После очередного, четвертого по счету, выстрела противника снаружи что-то грохнуло, и «Жигули» накренились на левый бок.
«По колесу выстрелил, сука, – догадался Стрельцов, – ладно, получай!»
Все еще не рискуя подставлять свою голову, гаишник снова выставил руку в окно и выстрелил три раза подряд.
Салон «Жигулей» тут же наполнился едким пороховым дымом, от которого у младшего лейтенанта защипало глаза.
Вдобавок ко всему Стрельцов хватанул ртом воздух и тут же закашлялся. Несмотря на открытые окна машины, в салоне стало нечем дышать.
К тому же, как назло, дымился на резиновом коврике непогасший окурок сигареты.
Секунду или две на дороге было тихо.

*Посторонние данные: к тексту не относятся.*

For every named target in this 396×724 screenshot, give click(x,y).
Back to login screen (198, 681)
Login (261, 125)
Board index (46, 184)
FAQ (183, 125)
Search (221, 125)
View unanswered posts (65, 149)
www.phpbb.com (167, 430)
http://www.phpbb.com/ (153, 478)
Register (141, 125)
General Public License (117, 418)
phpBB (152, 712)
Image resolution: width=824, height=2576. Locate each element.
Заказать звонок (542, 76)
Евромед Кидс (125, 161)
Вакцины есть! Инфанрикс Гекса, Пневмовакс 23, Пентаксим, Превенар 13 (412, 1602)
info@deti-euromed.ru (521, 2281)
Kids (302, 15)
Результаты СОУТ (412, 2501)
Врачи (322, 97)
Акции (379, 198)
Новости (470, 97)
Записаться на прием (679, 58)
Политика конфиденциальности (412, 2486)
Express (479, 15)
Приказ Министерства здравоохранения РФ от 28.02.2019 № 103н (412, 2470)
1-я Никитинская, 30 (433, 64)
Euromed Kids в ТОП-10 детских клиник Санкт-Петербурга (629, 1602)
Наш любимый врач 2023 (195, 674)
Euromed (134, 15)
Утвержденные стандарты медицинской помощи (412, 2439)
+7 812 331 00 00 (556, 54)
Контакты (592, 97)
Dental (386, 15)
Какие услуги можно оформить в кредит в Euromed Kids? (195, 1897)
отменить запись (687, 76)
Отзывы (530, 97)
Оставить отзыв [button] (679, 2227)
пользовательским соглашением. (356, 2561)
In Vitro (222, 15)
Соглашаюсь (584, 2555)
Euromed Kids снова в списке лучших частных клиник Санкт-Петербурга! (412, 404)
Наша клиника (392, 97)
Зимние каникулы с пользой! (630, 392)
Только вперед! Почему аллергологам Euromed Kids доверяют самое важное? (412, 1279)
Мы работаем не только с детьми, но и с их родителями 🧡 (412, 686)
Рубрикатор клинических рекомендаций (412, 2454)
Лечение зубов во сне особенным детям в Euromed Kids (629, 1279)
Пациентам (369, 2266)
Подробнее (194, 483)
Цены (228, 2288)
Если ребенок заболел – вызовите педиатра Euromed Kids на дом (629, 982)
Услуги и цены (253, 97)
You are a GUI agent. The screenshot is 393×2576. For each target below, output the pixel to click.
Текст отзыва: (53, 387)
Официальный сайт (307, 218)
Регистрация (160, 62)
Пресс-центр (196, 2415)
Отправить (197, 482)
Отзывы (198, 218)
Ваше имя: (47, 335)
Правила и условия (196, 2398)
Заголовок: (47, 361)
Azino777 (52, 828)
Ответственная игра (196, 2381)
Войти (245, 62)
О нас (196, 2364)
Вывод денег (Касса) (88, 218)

Воспользовавшись этой короткой паузой, Стрельцов изогнулся и потянул на себя ручку в дверце пассажира.
После этого он распахнул ее ударом ноги и рывками выбрался наружу. Оказавшись на обочине, он тут же устроился за колесом и осторожно глянул из-под днища.
Пот застилал глаза, кашель разрывал грудную клетку, и Стрельцову удалось разглядеть только неясный силуэт, почти сливавшийся с темным фоном лесопосадки.
– Эй, мент, – раздался громкий хриплый голос, – поднимай лапы, тебе капец.
– Ах ты, сука, – давясь от кашля, воскликнул Стрельцов и еще пару раз пальнул из-под машины.
В ответ из-за фуры загремели беспорядочные выстрелы.
Пули безжалостно кромсали милицейский «жигуленок».
Младший лейтенант вжался в землю, стараясь укрыться за спасительным пятачком колеса.
Ба-бах! – это лопнул еще один баллон с левой стороны автомобиля.
Воздух с душераздирающим визгом вырвался наружу. Машина снова качнулась набок.
Стрельцов лежал, вытянувшись по струнке, моля бога только об одном – чтобы у них поскорее закончились патроны.
Он сразу же понял, что стреляли двое.
Один стоял на обочине возле фуры, второй высунулся из полуприцепа.
Именно этот второй застрелил капитана Костенко. Стрельцов, конечно, не мог видеть его, но слышал азартный крик:
– Ты еще живой, падла? Я тебя пулями накормлю, свинцом рыгать будешь.
Одна пуля чиркнула по земле в метре от скрывавшегося за колесом «Жигулей» гаишника.